Shapoval can talk about birds and butterflies until he collapses from exhaustion. Apparently, he was born here, on the Spit, among the birds, which is why he knows and understands so much about them. He even found his wife, like a bird, in the large bird trap at Rybachy.

“In 1978, she arrived as a helper, working for a few weeks as a girl-ornithologist,” Shapoval says. “I first spied her in the trap. And I didn’t let her get away.”

His wife now works in St. Petersburg, but returns to the station every summer for a short period. That, apparently, is enough for him.

“The world would not collapse”

The sea, which is the one truly in charge on the Spit, washes lots of things up onto the shore. Once, the ornithologists found a big plastic container filled with wine on the beach. They drank it. Then a barrel of herring swam ashore. “It was so delicious,” the Doctor recalls. “Oh, how we gobbled it up.”
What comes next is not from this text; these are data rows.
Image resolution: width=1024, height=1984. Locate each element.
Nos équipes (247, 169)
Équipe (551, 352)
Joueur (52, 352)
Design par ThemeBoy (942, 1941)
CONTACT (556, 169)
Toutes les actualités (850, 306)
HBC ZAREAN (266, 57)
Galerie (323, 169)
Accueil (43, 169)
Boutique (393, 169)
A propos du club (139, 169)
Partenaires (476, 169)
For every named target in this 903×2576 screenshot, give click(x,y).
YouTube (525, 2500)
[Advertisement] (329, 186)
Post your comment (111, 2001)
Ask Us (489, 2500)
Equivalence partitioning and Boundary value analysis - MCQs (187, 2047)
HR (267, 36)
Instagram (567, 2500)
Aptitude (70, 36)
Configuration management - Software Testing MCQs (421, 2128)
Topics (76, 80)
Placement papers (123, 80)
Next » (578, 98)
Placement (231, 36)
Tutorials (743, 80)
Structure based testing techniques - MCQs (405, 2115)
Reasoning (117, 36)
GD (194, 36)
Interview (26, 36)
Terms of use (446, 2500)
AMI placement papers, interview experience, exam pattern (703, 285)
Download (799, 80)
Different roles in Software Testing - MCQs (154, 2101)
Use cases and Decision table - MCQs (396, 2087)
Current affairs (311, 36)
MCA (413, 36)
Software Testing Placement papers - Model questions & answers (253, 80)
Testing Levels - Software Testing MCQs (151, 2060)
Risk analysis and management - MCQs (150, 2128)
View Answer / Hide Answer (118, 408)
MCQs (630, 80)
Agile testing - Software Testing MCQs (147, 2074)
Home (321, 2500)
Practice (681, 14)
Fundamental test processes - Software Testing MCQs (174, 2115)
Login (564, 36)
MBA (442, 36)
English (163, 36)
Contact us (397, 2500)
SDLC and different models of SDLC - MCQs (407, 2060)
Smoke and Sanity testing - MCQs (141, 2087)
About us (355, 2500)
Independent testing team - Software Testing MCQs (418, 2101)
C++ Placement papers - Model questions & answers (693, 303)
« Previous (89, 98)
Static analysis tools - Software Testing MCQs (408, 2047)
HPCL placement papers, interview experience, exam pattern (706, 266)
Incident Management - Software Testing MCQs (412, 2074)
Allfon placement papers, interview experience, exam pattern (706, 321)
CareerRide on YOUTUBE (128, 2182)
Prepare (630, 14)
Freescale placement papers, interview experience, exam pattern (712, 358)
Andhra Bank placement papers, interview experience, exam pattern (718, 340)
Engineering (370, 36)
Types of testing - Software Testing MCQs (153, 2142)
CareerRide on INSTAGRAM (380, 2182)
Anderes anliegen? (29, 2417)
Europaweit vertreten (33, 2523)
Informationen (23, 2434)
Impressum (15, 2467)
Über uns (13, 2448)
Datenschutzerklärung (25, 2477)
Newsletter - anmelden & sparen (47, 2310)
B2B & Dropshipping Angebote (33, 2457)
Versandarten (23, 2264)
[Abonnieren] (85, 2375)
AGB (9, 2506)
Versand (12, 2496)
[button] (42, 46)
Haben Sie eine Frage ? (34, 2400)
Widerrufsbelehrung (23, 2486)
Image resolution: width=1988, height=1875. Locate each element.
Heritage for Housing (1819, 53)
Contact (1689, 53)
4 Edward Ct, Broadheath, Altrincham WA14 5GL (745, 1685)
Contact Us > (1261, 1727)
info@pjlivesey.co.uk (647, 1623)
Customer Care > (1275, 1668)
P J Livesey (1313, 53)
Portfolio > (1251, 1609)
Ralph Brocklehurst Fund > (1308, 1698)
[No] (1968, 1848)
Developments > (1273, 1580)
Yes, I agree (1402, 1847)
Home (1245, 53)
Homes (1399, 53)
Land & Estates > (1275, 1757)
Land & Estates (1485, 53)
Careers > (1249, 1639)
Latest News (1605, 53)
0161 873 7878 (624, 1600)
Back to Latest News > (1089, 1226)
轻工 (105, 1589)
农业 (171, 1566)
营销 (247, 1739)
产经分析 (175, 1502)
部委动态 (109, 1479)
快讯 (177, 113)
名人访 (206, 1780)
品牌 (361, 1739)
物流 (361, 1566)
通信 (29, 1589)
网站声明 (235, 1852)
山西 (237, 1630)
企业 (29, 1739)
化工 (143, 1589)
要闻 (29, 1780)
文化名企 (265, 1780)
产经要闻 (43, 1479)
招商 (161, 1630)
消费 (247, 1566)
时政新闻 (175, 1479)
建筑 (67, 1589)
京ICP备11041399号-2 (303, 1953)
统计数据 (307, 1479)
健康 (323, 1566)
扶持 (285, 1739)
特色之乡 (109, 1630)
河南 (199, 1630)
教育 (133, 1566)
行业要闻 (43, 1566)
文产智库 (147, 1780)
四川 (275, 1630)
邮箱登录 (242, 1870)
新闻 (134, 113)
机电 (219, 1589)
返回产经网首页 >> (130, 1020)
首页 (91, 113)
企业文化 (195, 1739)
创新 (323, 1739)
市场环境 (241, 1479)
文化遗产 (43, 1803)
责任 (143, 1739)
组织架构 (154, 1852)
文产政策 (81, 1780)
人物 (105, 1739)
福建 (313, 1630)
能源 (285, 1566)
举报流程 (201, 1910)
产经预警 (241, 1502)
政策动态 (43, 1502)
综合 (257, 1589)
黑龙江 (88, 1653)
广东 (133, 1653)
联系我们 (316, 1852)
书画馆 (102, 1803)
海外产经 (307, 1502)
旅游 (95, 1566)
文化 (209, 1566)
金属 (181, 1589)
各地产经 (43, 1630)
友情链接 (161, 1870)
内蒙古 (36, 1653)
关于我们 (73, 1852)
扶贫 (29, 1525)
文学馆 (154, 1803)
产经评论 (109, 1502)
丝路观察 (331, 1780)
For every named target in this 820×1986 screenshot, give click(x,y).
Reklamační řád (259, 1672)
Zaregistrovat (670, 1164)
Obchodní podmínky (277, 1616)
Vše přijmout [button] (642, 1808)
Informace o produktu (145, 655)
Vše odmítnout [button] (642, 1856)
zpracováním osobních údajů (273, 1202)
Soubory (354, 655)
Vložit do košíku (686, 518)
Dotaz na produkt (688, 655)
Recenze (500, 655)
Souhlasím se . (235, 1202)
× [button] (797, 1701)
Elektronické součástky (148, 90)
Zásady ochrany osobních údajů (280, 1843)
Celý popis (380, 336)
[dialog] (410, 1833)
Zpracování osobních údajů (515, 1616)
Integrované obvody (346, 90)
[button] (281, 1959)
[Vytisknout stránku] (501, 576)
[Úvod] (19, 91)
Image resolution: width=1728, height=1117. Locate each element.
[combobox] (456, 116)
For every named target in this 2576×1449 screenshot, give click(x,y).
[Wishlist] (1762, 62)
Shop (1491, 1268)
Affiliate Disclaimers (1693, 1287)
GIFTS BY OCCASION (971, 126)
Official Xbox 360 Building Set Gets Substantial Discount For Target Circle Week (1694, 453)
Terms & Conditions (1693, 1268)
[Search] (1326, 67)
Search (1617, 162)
Then the scientists found several dead boars on the beach, lying face down in the waves. “We couldn’t figure out what could have happened, but we ate them too,” the Doctor continues. “We washed the meat down with spirits, and no one got any sort of disease.”

The ornithologists also found German bottles with letters in them. One even contained “pornographic postcards” clipped from a magazine. And on this day the sea tossed some flippers ashore. Arseny Tsvey said they will come in handy.

Tsvey is interested in the distinct features of passerine birds’ migration strategies over both long and short distances. As mentioned, he is studying the role of the hormone corticosterone in regulating the passerine’s migratory patterns.

Tsvey loves to laugh and joke, and at lunch he can down a shot or two. But when he is writing letters to students, he becomes so serious that you are afraid to approach him.

At Fringilla, he, like the other ornithologists, lives in a small wooden home: one two-meter by two-meter room littered with his personal belongings. All the amenities are outdoors. The room’s walls are plastered with drawings by children – he has two, 12 and 7. In the summer, they normally come to visit.

After three days at the station, it is time to migrate back to Moscow. Not because it is not interesting here, but because one could live here forever and every day learn something new about birds and the world around us.

Ornithologists are not simply people and not simply scientists. They are a part of nature. They are, in fact, like birds: free and incomprehensible.

Prior to my departure, I dare to ask a question I had been pondering my entire visit:

“What would happen to the world if there were no ornithology? What is the point of it?”

“If there were no ornithology, the world would not collapse,” Tsvey replies, as usual, with a smile.

“You mean that what you are doing has no practical benefit for humankind?”

“Well, yes and no. That is not how fundamental knowledge works. Yet three percent of scientific discoveries do at some point find a practical application. But what that application will be and what sort of discovery it will be, no one can predict.”